Ordumuzun bu çekilişinden faydalanan düşman, işgal
ettiği bölgelerde bulunan halkı türlü işkencelerle öldürüyor, şehir ve
köylerimizi yakıyordu. Bu geri çekiliş İngiliz ve Yunanlılara fırsat ve cesaret
de vermişti. İngiliz Başvekili Loid Corc: Yunanistan, kazandığı zafer
dolayısıyla artık Sevr Antlaşmasıyla yetinemez, daha geniş ölçüde tatmin
edilmelidir diyordu.
Sakarya Savaşı
Türk ordusunun Sakarya gerisine çekilerek büyük bir
memleket parçasını düşman istilâsına bırakması halk ve Mecliste fena etki
yarattı. Halbuki Başkomutanlığın gayesi orduyu yok olmaktan kurtarmak ve geri
çekilerek bir cephe kurmaktı. Ordunun ve halkın manevî kudreti büyük bir
sarsıntı geçirmekte idi. Bu vaziyeti önlemek ve halkı aydınlatmak icap
ediyordu. Çekiliş bilhassa Mecliste sert ve çetin münakaşalara yol açtı. Bu münakaşalar
sonucunda ortaya atılan fikir su idi: Ordu nereye gidiyor, millet nereye
götürülüyor? Su harekâtın elbette bir mesulü vardır. O nerededir? Onu
göremiyoruz?
Milletvekilleri, Mustafa Kemal'in ordunun başına
gelmesini istiyorlardı. Ordu ve halk O'na güveniyor, bu durumu ancak ordunun
başına geçmek suretiyle düzelteceğine inanıyorlardı. Mustafa Kemal, Meclis
tarafından teklif edilen Başkomutanlığı kabul etti. Fakat Meclisin bütün
yetkilerinin üç ay için kendisine verilmesini istedi. Mustafa Kemal'in bu
teklifi Meclisteki muhalifler tarafından, Millî egemenlik bir kişiye verilemez
denilerek reddedilmek istendi. Uzun tartışma ve görüşmeler sonucunda Meclisin
bütün yetkisi i,iç aylık bir süre için Mustafa Kemal'e bir akıldı. Mustafa
Kemal 5 Ağustos 1921 tarihinde kabul edilen bir kanunla Başkomutanlığı üzerine
aldı. Başkomutanın vereceği emirler kanun olacaktı.

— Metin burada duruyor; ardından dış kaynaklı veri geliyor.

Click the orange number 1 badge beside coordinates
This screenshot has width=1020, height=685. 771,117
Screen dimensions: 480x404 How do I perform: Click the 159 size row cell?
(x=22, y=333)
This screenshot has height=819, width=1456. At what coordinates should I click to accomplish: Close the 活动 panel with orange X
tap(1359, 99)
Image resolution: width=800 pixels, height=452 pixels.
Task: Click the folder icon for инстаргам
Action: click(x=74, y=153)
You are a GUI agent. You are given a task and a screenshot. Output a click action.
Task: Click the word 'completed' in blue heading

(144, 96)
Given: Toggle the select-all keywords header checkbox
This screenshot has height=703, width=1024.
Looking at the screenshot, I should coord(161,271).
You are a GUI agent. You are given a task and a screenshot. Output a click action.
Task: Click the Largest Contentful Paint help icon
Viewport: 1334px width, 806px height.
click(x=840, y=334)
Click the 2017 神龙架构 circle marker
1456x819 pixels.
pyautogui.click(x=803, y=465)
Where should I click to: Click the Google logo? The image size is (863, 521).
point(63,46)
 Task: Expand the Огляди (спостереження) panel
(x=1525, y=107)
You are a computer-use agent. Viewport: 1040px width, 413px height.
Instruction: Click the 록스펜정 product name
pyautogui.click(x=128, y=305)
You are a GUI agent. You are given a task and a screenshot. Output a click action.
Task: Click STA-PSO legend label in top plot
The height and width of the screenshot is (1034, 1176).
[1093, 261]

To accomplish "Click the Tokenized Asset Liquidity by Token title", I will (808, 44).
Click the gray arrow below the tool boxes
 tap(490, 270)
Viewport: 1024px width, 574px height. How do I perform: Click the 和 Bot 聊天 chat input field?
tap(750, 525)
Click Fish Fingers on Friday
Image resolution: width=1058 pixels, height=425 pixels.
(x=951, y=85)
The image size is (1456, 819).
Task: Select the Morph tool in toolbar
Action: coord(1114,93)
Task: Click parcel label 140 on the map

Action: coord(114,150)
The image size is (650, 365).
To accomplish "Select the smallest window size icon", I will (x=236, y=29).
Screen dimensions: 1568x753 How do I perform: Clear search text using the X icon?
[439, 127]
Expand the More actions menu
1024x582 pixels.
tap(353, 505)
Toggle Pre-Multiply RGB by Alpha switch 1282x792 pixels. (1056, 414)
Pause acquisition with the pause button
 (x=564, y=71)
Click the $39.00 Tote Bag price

Yeni bir meydan savaşı için memleketin bütün savaş
gücü harekete geçirildi ve şu işler yapıldı
a)Birçok sınıflar silâh altına çağırıldı.
b)Güney ve Doğu Cephesindeki kuvvetler, Sakarya'da
toplandı.
c) Memleket içinde düzenin sağlanması ve korunması
için, İstiklâl Mahkemelerinin sayısı artırıldı.
Yunanlılara gelince: Eskişehir ve Kütahya
Savaşlarını büyük bir zafer sayan Yunanlılar, ordumuzu tamamen yok edecek büyük
bir saldırıya hazırlanıyordu. O sırada tahta geçen Kral Konstantin'in amacı,
artık yalnız Sevr Antlaşmasını kabul ettirmek değil, eski Bizans
İmparatorluğunu diriltmekti. Bunun için de eli silâh tutan bütün Yunanlılar
askere alındılar. Memleketin bütün gelir kaynakları ordunun emrine verildi.
Diğer tarafta da İngiliz Hükümeti, bol para ve malzeme vermek suretiyle Yunan
ordusunu takviye ediyordu. KraI Konstantin, Yunan orduları başkomutanlığını
üzerine aldı.
Yunanlılar yine araç - gereç ve asker bakımından
bizden üstün durumda bulunuyorlardı. Yunanlıların elinde bulunan topraklarımız
memleketimizin bayındır ve zengin yerleriydi. Yolları vardı ve ordularını
besleyebiliyordu. Yunanlıların arkaları denizlere ve kuvvetli müttefiklere açıktı.
Bizim elimizde bulunan bölgede düzenli yollar yoktu.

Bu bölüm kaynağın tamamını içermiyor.